**Exercise text:**
◆ ◆ ◆ ◆ ◆
The Clinical Centre of Niš was established on 14 November 1990. It is the second largest hospital in Serbia after Clinical Centre of Serbia (based in Belgrade) and serves more than 2 million people mostly from Southern and Southeastern Serbia.

In December 2017, new main building of the Clinical Centre spreading over 45,000 square meters with surrounding clinics and building was officially opened. The estimated cost of the investment, including the purchase of new medical equipment, stands at 50 million euros.

In January 2018, the Emergency Center moved in new building of the Clinical Centre. In April 2019, a helipad was opened.

In January 2021. Government of Serbia decided that Clinical Centre of Niš will be renamed to University Clinical Centre of Niš, and that it will serve as academic medical centre.

In April 2021, the Emergency Center took the name of its late director, dr Miodrag Lazić who died in red zone of Covid Hospital, during most difficult time of COVID-19 pandemic in Niš.
◆ ◆ ◆ ◆ ◆
(Stored data entries)

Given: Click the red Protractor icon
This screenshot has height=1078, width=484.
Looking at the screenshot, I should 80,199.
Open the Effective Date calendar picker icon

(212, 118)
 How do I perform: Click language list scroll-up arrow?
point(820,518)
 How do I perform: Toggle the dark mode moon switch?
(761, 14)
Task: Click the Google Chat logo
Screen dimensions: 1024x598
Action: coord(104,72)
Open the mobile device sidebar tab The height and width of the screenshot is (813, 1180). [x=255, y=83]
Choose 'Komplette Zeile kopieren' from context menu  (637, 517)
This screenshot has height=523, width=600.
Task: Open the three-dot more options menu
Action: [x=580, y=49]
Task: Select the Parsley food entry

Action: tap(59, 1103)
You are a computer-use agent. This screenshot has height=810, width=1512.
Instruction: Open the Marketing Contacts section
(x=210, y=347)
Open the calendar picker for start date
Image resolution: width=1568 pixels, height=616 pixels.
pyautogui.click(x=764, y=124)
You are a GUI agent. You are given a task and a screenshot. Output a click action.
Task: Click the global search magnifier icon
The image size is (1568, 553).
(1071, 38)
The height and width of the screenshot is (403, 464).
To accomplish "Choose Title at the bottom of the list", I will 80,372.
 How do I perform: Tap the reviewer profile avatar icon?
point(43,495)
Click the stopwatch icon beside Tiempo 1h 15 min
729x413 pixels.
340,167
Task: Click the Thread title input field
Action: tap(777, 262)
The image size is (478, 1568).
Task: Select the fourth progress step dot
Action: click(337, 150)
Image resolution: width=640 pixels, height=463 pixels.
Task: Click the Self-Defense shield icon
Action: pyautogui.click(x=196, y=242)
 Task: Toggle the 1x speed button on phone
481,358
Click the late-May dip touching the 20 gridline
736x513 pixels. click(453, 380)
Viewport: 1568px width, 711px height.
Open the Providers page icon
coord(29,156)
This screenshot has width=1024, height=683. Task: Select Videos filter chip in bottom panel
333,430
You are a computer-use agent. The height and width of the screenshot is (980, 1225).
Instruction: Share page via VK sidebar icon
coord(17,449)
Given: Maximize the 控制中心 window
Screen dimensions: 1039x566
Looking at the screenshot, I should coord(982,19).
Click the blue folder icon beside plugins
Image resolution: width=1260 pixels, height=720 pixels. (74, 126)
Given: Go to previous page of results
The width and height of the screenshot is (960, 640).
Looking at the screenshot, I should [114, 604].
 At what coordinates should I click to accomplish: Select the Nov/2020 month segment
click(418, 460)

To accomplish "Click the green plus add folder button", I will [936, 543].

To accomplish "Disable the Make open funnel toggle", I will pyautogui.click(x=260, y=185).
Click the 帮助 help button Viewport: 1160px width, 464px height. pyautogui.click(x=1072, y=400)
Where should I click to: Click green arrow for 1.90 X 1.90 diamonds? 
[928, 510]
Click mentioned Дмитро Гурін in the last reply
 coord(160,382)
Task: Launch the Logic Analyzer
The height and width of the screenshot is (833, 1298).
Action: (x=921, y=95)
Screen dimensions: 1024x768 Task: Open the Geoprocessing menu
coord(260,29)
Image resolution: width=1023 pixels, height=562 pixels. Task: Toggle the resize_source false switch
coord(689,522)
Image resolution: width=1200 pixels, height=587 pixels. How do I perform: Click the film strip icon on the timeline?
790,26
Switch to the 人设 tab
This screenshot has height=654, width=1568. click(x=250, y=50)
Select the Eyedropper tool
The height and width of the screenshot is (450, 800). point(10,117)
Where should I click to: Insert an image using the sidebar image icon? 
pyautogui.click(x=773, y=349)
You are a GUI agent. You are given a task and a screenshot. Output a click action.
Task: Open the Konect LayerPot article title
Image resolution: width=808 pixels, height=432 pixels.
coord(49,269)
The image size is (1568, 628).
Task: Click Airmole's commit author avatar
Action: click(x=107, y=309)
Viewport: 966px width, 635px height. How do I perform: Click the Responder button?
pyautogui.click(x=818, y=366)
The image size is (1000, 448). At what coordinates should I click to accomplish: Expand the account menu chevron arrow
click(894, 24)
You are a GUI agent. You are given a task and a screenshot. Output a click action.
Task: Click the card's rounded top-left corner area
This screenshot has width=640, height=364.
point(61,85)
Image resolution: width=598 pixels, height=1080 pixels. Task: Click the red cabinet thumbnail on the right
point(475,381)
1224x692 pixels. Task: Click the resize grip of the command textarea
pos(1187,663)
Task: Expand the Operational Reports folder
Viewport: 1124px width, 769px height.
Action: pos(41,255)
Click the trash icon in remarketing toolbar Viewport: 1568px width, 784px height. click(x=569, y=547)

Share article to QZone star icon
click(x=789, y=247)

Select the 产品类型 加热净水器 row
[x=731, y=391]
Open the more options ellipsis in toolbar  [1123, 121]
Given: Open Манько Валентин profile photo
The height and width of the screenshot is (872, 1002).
◆ ◆ ◆ ◆ ◆
**Set of tasks:**
1 > Could you write out the passage on the Clinical Centre of Niš word for word, everything from "In April 2021, the" down to "pandemic in Niš."?
2 > Can you extend the passage on the Clinical Centre of Niš, picking up right after its final sentence?

**Task results:**
1 >
In April 2021, the Emergency Center took the name of its late director, dr Miodrag Lazić who died in red zone of Covid Hospital, during most difficult time of COVID-19 pandemic in Niš.

2 >
In 2023, the Clinic for Cardiac Surgery of the UKCN managed to remove the waiting lists under the leadership of its director Dragan Milić.

==Organization==
The Clinical Centre of Niš contains 28 organisational units, of which 22 are clinics, 3 institution centers other service units. The complex also houses the University of Niš Faculty Of Medicine. As of 2017, the Clinical Centre has a capacity of 1,525 beds and has more than 3,000 employees, of which 745 are doctors and more than 1,500 other medical workers.

Annually, more than half million patients are treated, 55,000 hospitalized and over 75,000 surgeries performed.